Voor het Centrum en de industriegebieden van Doetinchem is gekozen voor een extra accent op bereikbaarheid. Voor leefbaarheid en verkeersveiligheid geldt daar het minimumniveau. Voor de wijken, dorpen en het buitengebied is gekozen voor een extra accent op verkeersveiligheid. Voor bereikbaarheid en leefbaarheid geldt daar het minimumniveau.

In de gemeente worden vijf probleemclusters onderscheiden:

  • 1. probleemcluster centrum west (Keppelseweg-Hofstraat-Kruisbergseweg);
  • 2. probleemcluster corridor aansluiting 3 A18 - Europaweg;
  • 3. probleemcluster corridor aansluiting 4 A18 - Terborgseweg-J F Kennedylaan-kruising J F Kennedylaan/Varsseveldseweg;
  • 4. probleemcluster centrum zuidoost (Gaswal-Missetstraat-IJsselkade-Raadhuisstraat);
  • 5. probleemcluster Weemstraat (inclusief doorgaand verkeer regionaal bedrijventerrein-Zutphen).

De probleemclusters drie en vier zijn van toepassing op de wegen rondom het plangebied. Voor het plangebied zelf zijn geen probleemclusters aangewezen. Voor het bestemmingsplan De Pas 2010 is daarom geen onderzoek nodig. In paragraaf 4.3.4 wordt nader op het aspect verkeer en parkeren ingegaan. Dit bestemmingsplan sluit aan op de uitgangspunten van het Mobiliteitsplan.

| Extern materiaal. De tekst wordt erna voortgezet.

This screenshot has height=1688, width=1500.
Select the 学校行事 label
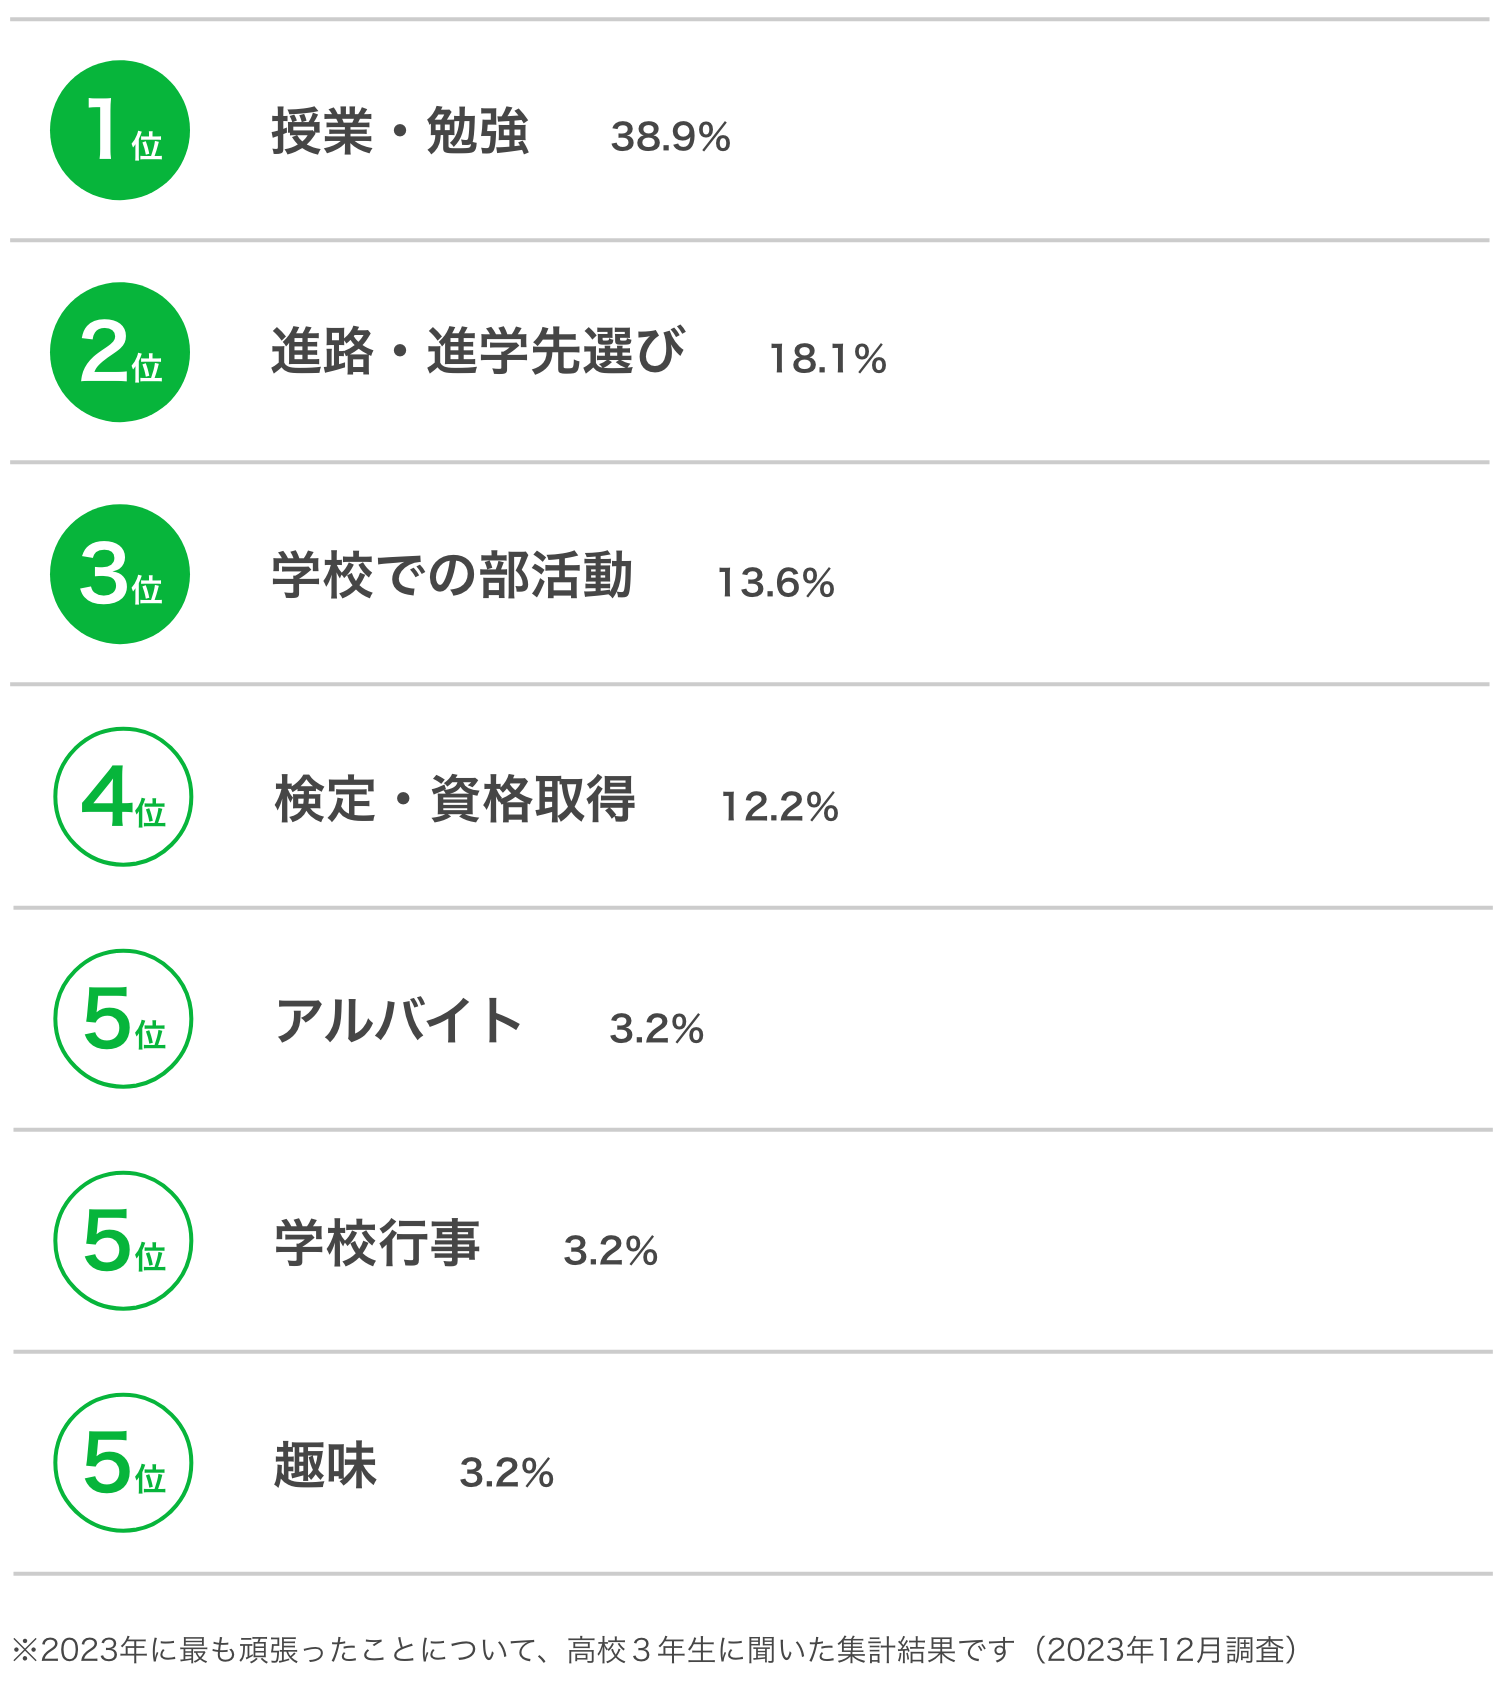tap(377, 1243)
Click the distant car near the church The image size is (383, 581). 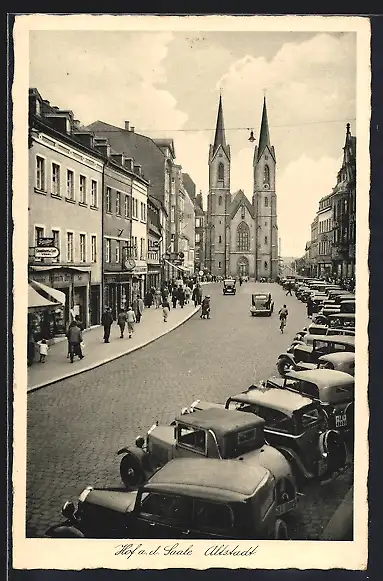point(229,287)
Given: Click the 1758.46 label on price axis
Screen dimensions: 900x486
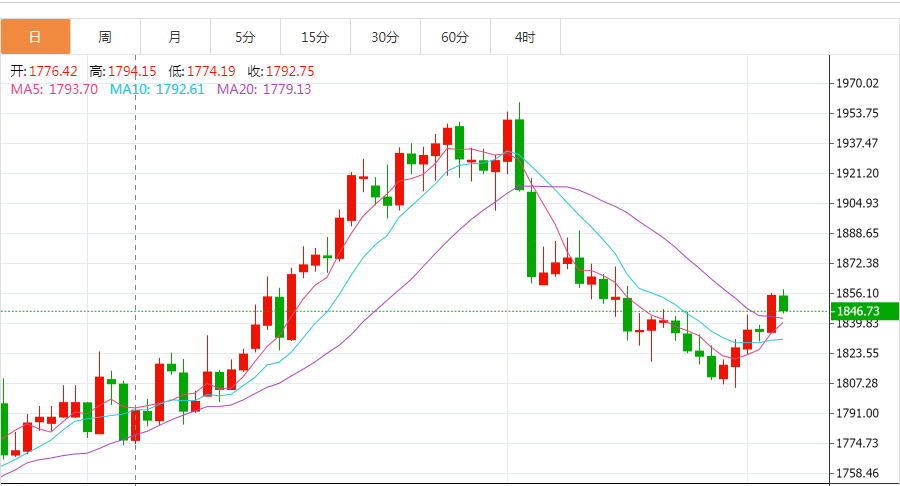Looking at the screenshot, I should coord(858,473).
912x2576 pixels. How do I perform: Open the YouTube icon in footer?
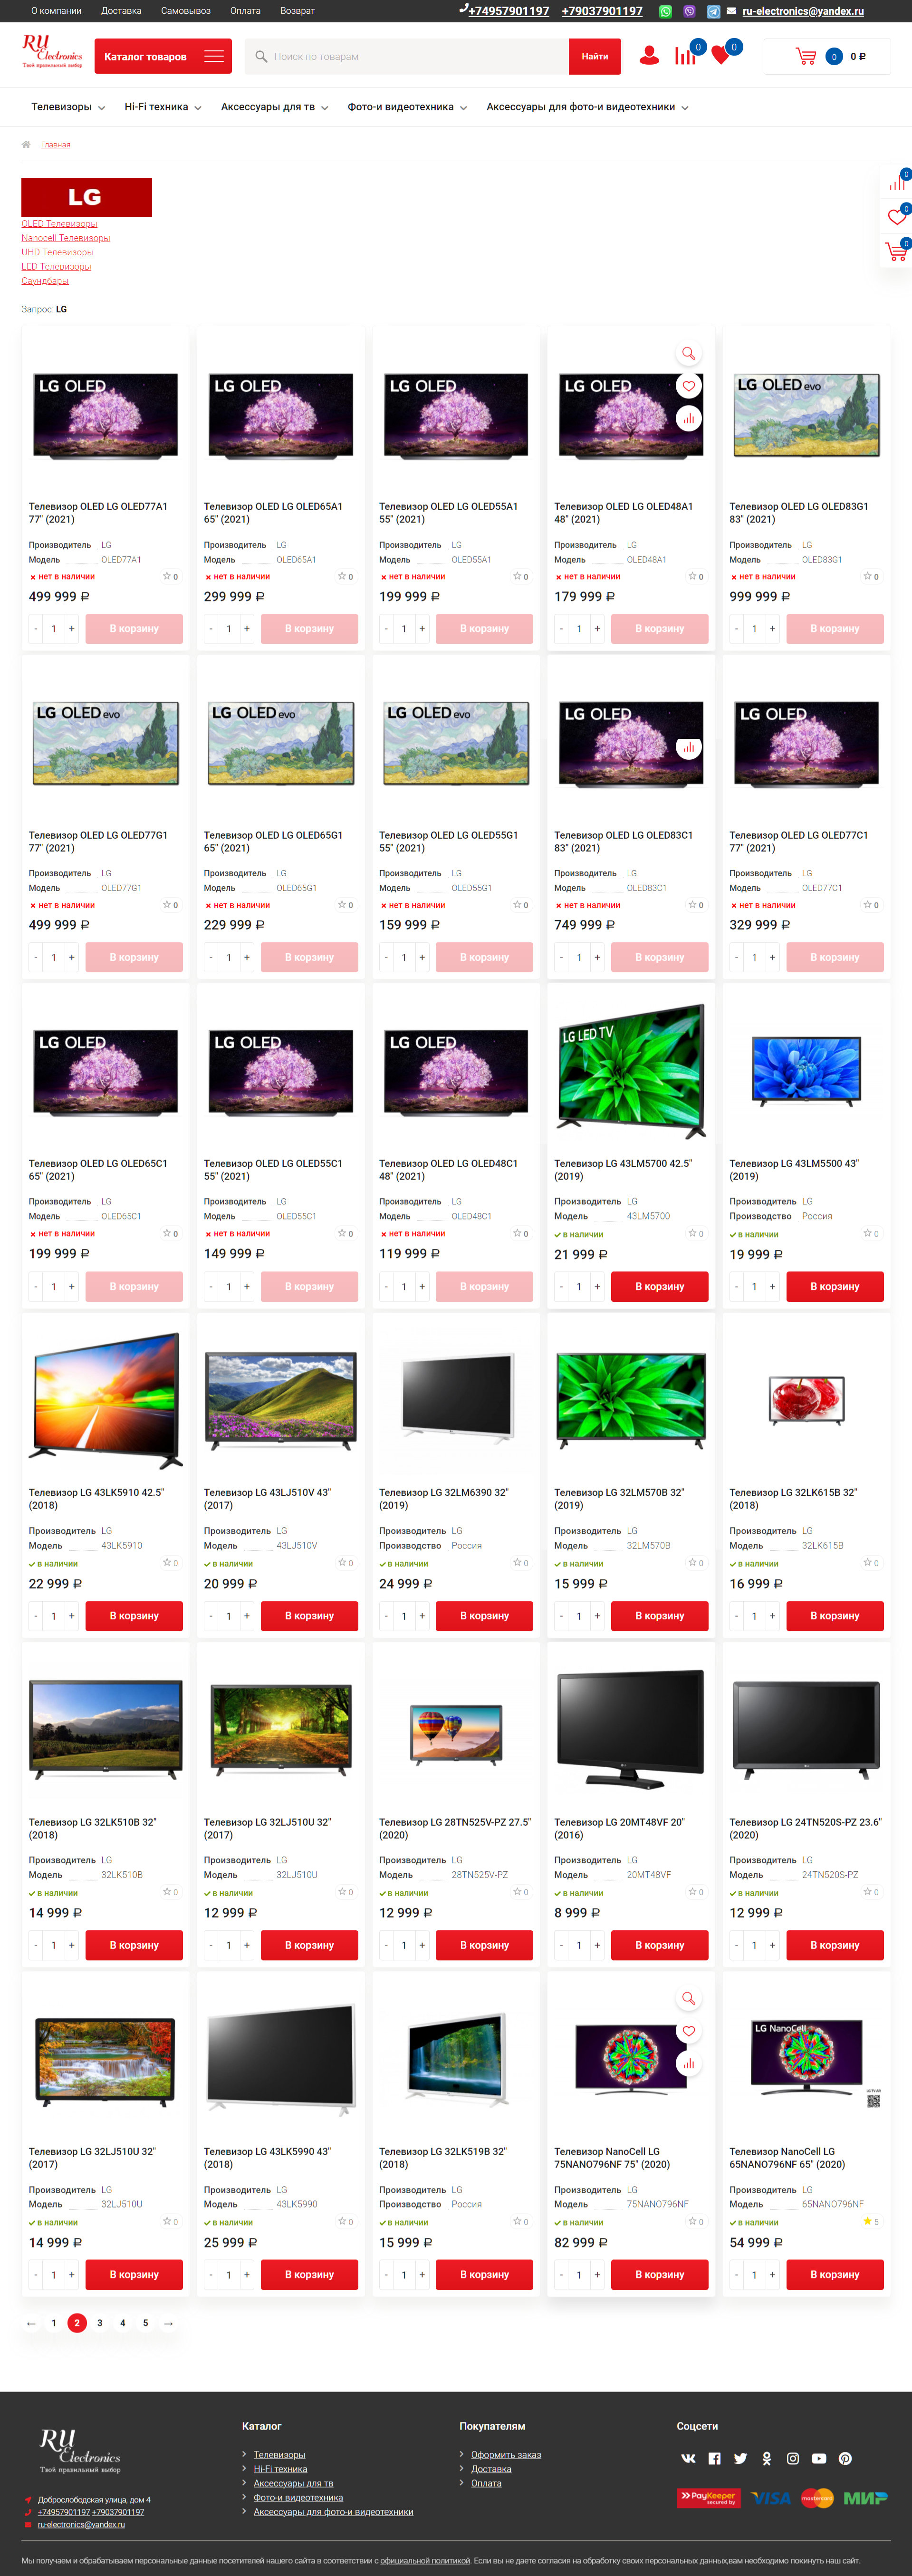point(819,2458)
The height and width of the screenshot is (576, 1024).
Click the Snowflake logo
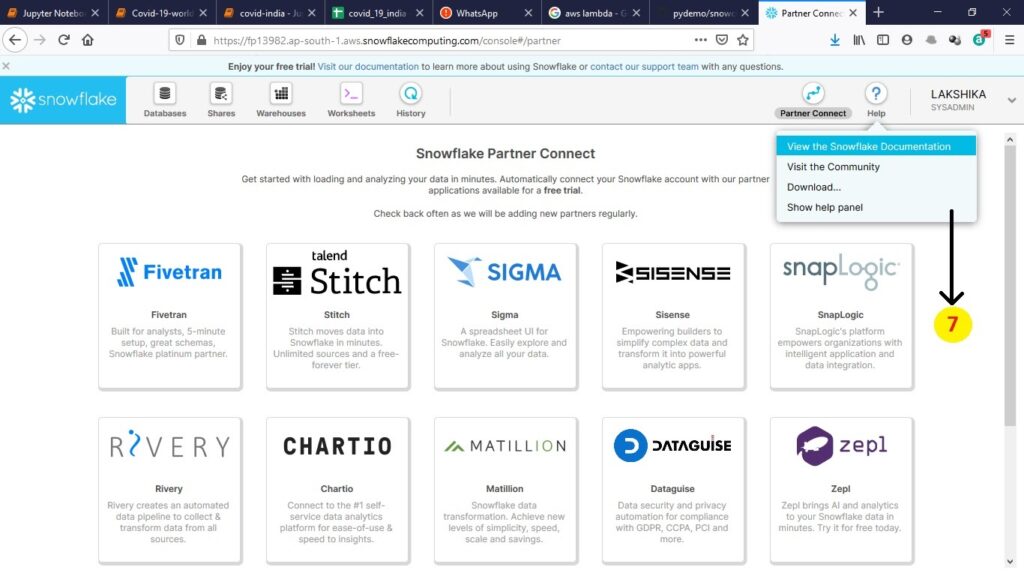point(63,100)
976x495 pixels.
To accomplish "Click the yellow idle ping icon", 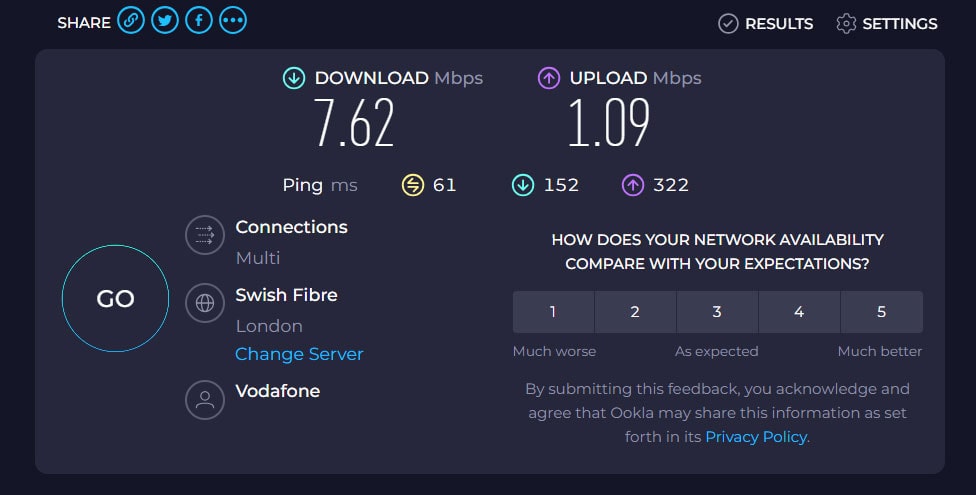I will pos(413,185).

2.5.3 Het besef van Doetinchem

De stadsvisie 'Het besef van Doetinchem' (2000) staat voor een duidelijk beleidsevenwicht op sociaal, economisch en fysiek gebied en beschrijft op hoofdlijnen hoe Doetinchem er over 10 jaar uit zal zien. De stadsvisie brengt lopende plannen en projecten bij elkaar en geeft een aanzet voor nieuwe plannen. Op basis van de sterke en de zwakke punten van Doetinchem zijn de ambities geformuleerd welke als grove kaders voor de beleidsformulering van de aankomende 10 à 15 jaar worden gehanteerd. De ambities zijn verdeeld in vier hoofdambities:

  • Hart voor de regio; uitbreiden en versterken van voorzieningen, versterken (financieel) draagvlak voorzieningen, verbeteren infrastructuur en bereikbaarheid, uitbreiden werkgelegenheid, uitbreiden woningbouw, promoten van de stad/ontwikkelen eigen identiteit.
  • Groeien in kwaliteit; vergroten van het woongenot, aantrekkelijker maken van de werkomgeving, waarborgen en verbeteren van groen, water en ecologie, ontwikkelen van recreatie.
  • Iedereen doet mee; opzetten van een digitaal centrum, ruimte creëren voor de jeugd, meer zorg voor ouderen, achterstanden allochtonen wegwerken, stimuleren van het gebruik van voorzieningen door lage inkomens.
  • Iedereen voelt zich thuis; bevorderen sociale contacten en ontmoetingen, verbeteren leefbaarheid.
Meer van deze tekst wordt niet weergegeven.